Tesla Motors' (TSLA -2.62%) Model 3 sedan is losing some of its luster. The popular electric vehicle (EV) has been dropped by Consumer Reports as one of its Top Picks, and the Insurance Institute of Highway Safety (IIHS) plans to strip it of the organization's Top Safety Pick+, its highest-level award.
These developments closely follow the company's announcement earlier this week that it is replacing radar in the relatively low-cost model with the camera-based Tesla Vision system. It is doing the same with the Model Y SUV, again a comparatively budget offering in its category.
In the announcement Tesla warned that "For a short period during this transition, cars with Tesla Vision may be delivered with some features temporarily limited or inactive." These include Autosteer and Emergency Lane Departure Avoidance.
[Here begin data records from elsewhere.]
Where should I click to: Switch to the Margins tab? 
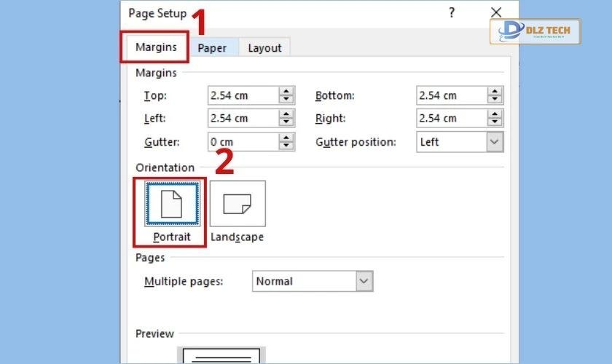[x=156, y=47]
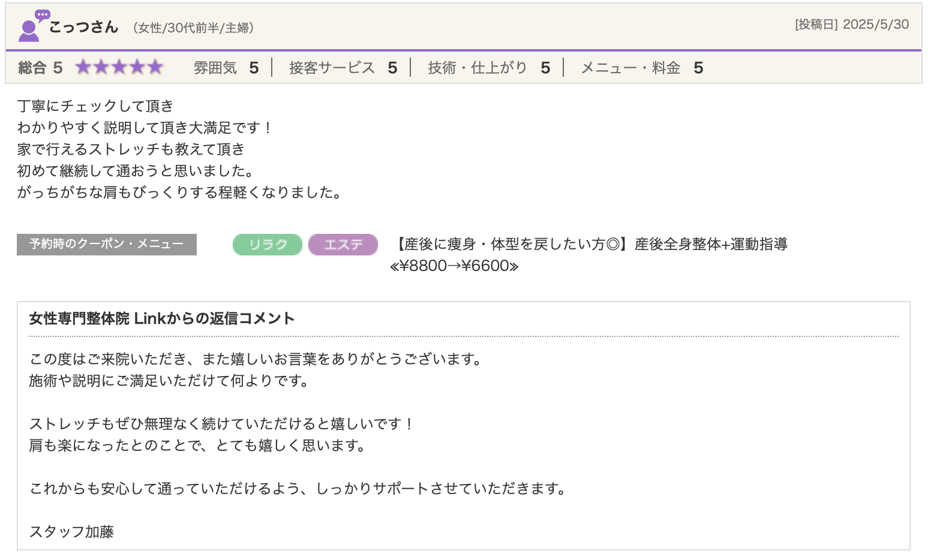Click the スタッフ加藤 signature
The height and width of the screenshot is (560, 928).
[71, 532]
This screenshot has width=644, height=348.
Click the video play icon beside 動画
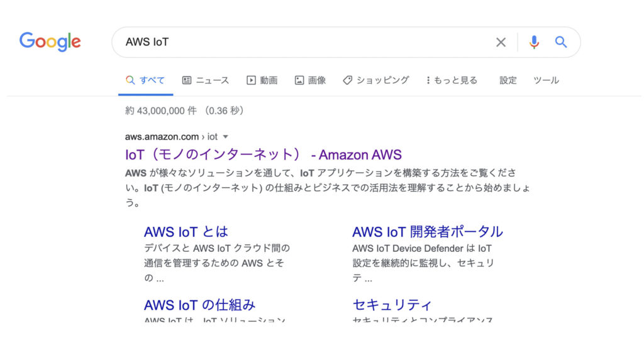251,80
This doesn't sit well at all with safety proponents. In an article on the designation withdrawals, Consumer Reports quoted its Vice President of Advocacy David Friedman as saying that "If a driver thinks their vehicle has a safety feature and it doesn't, that fundamentally changes the safety profile of the vehicle."
"It might not be there when they think it would save their lives," he added.
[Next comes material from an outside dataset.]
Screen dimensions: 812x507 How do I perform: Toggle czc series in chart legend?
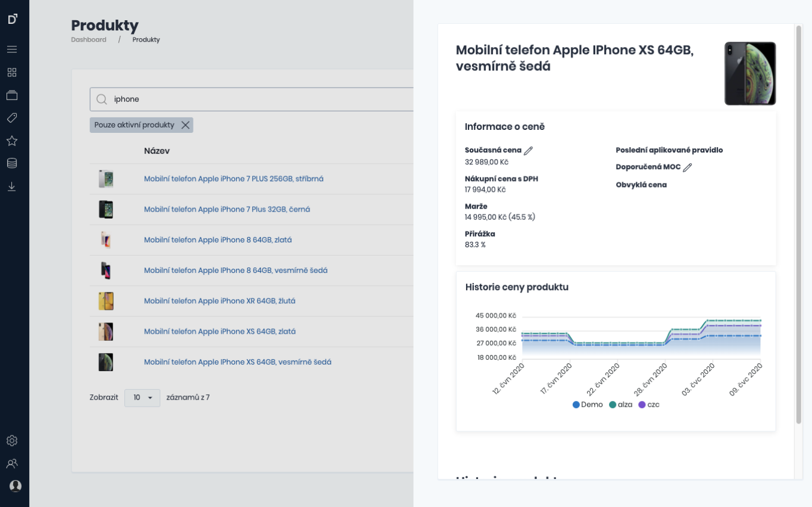pyautogui.click(x=649, y=405)
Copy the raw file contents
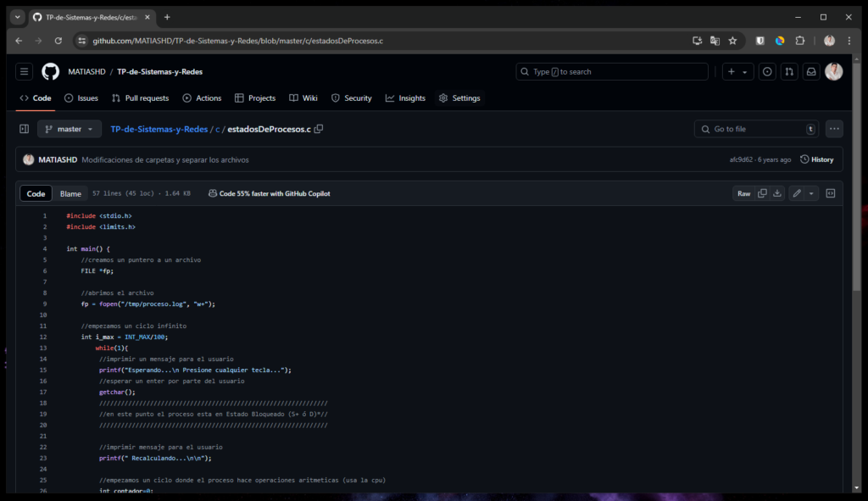Screen dimensions: 868x501 click(x=761, y=193)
Tesla hasn't yet responded directly to the Consumer Reports and IIHS moves, and since it likes to control the message it likely won't. Regardless, the loss of those prestigious designations just isn't a good look for the carmaker, which continues to have numerous issues with vehicle safety of late.
Still, the company and its stock have a great many believers no matter the prize count in its trophy case. The shares traded 1.9% higher on Thursday, eclipsing the 0.1% gain of the S&P 500 index.